4.4.5 In summary therefore, when starting from D5 and wishing to solve the three partial objective technical problems, the skilled person would receive no hint to the use of a spool-type guide for plasticizing from the cited documents in order to reach the claimed subject-matter without exercising an inventive step.
4.5 The opponent's argument (only presented in the written procedure) that the subject-matter of claim 1 lacked an inventive step when starting from D6 and combining this with the teaching of D7, D18 or D19 is not convincing.
4.5.1 As regards D6 as a starting point for considering inventive step, it is noted that D6 concerns the manufacture of solvent-spun cellulose, rather than cellulose acetate, and as such is not as promising a starting point as D5. Nonetheless, even overlooking this factor, the skilled person is not guided by any of D7, D18 or D19 to modify the process known from D6 in order to reach the claimed subject-matter without exercising an inventive step.
4.5.2 As suggested above, and leaving aside the fact that D6 does not explicitly concern a process for making a cellulose acetate tow, the subject-matter of claim 1 differs from the process of D6 through the same features as it did from D5:
- the plasticizer consisting of water;
- the use of a spool-type guide for plasticizing;
- drying the crimped tow; and
- baling the dried crimped tow.
With the differentiating features over D6 being the same as those over D5, the three partial objective technical problems remain the same.
4.5.3 As regards the claimed solutions to the partial objective problems based on the drying and baling of the tow and on the plasticizer consisting of water, these are found not to involve an inventive step for the same reasons as those presented in the corresponding points of the decision when starting out from D5 (see particularly under points 4.2 and 4.3 above).
4.5.4 However, the partial objective technical problem based on the use of a spool-type guide, i.e. 'to provide a suitable way of applying plasticizing fluid to the tow' is not solved through the teaching of D7, D18 or D19.
As regards D7, this discloses a pair of rollers (12, 14) through which the tow is passed for wetting the tow with water. There is however no suggestion that these rollers have a spool-like shape such that no hint can be gained from the disclosure which would lead the skilled person to modify the process of D6 in order to solve the partial problem and include the claimed spool-type guide.
As regards D18 and D19, the same finding applies as that given under point 4.4.4 above, that these documents each disclose plasticizer applicator rolls (82, 84) which are plain cylinders without a raised edge. As a consequence these documents also fail to give the skilled person a hint to the claimed spool-type guides.
4.5.5 It thus follows that when starting from D6 and wishing to solve the three partial objective technical problems, the skilled person would receive no hint from D7, D18 or D19 to modify the known process in order to reach the claimed subject-matter without exercising an inventive step.
4.6 In summary therefore, the subject-matter of claim 1 is found to involve an inventive step over all the document combinations and arguments presented by the opponent. The requirement of Article 56 EPC 1973 is therefore met.

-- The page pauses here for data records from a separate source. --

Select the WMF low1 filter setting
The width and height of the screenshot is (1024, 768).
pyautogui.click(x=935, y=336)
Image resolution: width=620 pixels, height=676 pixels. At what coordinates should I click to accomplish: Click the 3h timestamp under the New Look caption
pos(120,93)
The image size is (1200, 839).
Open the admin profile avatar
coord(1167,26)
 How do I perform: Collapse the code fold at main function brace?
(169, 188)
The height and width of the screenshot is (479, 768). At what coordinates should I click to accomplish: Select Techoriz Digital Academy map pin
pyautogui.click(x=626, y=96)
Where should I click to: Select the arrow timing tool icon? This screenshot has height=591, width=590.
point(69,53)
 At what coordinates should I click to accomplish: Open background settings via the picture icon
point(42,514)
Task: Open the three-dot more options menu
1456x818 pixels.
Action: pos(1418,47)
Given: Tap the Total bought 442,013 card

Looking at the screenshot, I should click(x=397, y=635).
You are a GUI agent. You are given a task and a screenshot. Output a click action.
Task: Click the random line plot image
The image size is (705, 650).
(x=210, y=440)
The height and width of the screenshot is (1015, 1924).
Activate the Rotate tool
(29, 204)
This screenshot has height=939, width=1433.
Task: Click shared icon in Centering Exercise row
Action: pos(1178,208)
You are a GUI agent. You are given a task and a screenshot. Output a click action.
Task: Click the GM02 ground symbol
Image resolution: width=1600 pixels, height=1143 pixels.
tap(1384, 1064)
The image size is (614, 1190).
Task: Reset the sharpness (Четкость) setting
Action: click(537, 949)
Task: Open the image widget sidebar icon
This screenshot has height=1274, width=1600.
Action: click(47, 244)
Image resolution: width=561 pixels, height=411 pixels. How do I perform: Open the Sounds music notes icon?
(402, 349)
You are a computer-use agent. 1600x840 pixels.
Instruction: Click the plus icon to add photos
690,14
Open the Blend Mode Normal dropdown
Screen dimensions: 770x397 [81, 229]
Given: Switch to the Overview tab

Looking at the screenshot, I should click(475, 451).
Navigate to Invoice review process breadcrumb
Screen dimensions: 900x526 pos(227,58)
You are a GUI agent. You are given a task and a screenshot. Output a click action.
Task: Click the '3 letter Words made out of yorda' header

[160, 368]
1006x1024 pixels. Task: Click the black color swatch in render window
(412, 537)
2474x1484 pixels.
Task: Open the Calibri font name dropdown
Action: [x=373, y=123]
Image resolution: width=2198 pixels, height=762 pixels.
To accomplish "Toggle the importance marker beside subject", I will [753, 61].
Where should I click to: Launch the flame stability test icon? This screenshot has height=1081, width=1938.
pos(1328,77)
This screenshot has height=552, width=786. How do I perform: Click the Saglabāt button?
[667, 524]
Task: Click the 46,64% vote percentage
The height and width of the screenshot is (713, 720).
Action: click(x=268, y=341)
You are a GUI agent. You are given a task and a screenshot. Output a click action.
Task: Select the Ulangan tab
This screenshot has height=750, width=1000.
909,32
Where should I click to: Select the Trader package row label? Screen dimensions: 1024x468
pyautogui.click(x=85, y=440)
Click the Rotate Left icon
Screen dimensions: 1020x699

For these reasons it is decided that:
1. The decision under appeal is set aside.
2. The case is remitted to the department of first instance with the order to maintain the patent as amended in the following version:
Description: pages 5 to 7 of the patent specification, pages 2 to 4 and 8 as filed during the oral proceedings of 26 October 2012.
Claims: 1 to 12 filed during the oral proceedings of 18 October 2016.
Figures: Drawings 1 to 9 of the patent specification.